- **Your tasks**
#1 Translate this sentence from the rugby article into Spanish: "The man in the middle on Sunday morning is Craig Joubert, who was fairly lenient with the Welsh against Ireland."
#2 In the rugby article, who will referee Sunday's match between Australia and New Zealand?
#3 Using the rugby article, explain why the writer expects support at rucktime to be of utmost importance on Sunday.

- **Supplied text**
————————
At Thixes and Thevens: Australia vs New Zealand

Last Week’s Legacy

If we were to draw conclusions from the quarter finals, its that “out-and-out groundhogs” playing at seven proved hugely important in getting the right result. This was due in part to the interpretation of the referees and in particular the games on the bottom half of the draw.

Owens allowed Argentina a lot of leeway in slowing down ball to let their committed defence constantly reorganize, though he did penalize more throughout the game, which told hugely on the score-board as Weepu punished the Pumas.

Bryce Lawrence’s allowance of complete mayhem in the breakdown between Australia and South Africa ended providing one a most unusual result given the pattern of the game in general.

In the first half, Pocock got involved with everything. A combination of timing, ridiculous, strength and balance and a good sense of where to be in defence meant that he was constantly turning over poorly protected South African ball, both legally, by being the first man to the breakdown and illegally, by sticking his hands (and head) into the middle of fully developed rucks and getting away with it.

In the second, South Africa reacted by just piling over the top of the ball, diving into ruck situations desperately to protect from the marauding Zimbabwean, and still Lawrence didn’t blow anything up!

Opensides and refereeing

This Sunday sees the two best 7s in the world go head to head (with no offence to the impressive Warburton). Perhaps the key question is not whether pretender to the throne Pocock can take out the be-niggled Sur Ruchie, but how the referee will police the game.

The man in the middle on Sunday morning is Craig Joubert, who was fairly lenient with the Welsh against Ireland. Sure, they were penalized repeatedly in the opening quarter of the game but ultimately they were able to slow Ireland’s ball for the whole game.

It stands entirely to reason then that Joubert will continue in the same vein, meaning that support at rucktime from those doing the fabled “unseen work” (step forward, Brad Carnegie Thorn) will be of utmost importance. If this is the case, the Mole feels that the dynamism of the Kiwis at rucktime will give them the upper hand, even if Sur Ruchie’s ongoing trouble with his foot means that he might not be 100%.
————————
- **Collected material**
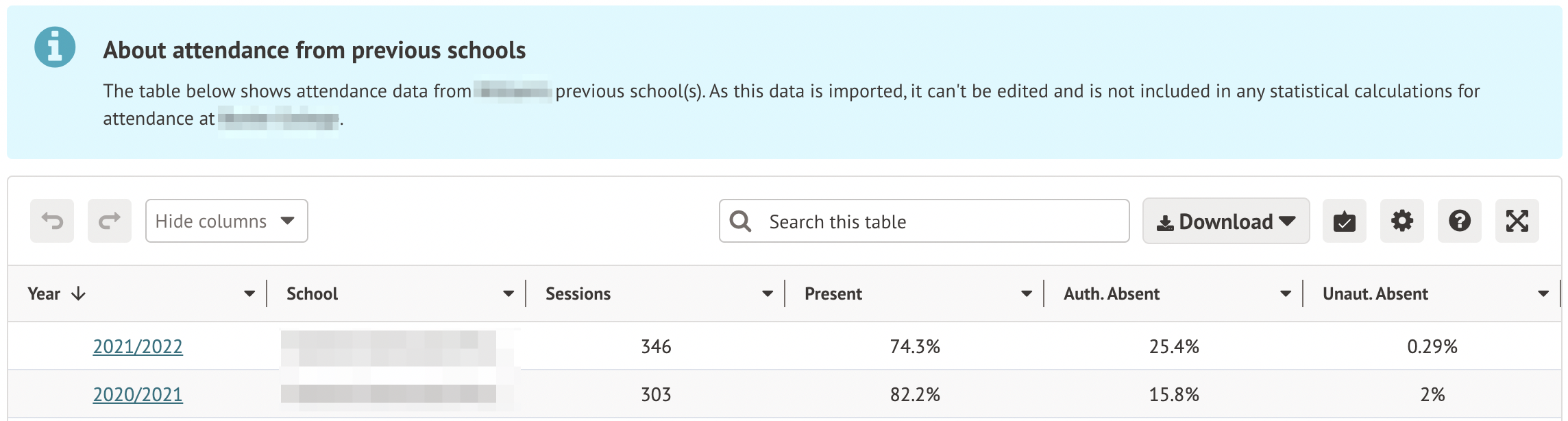This screenshot has height=421, width=1568.
Task: Open the table help question mark icon
Action: tap(1459, 221)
————————
- **Replies**
#1 El hombre del centro el domingo por la mañana es Craig Joubert, quien fue bastante indulgente con los galeses ante Irlanda.

#2 Craig Joubert.

#3 Craig Joubert was fairly lenient with Wales against Ireland. Although he penalized them repeatedly in the opening quarter, they were still able to slow Ireland's ball for the whole game. The writer expects him to referee Sunday's match in the same way, so support at rucktime from those doing the "unseen work" becomes crucial.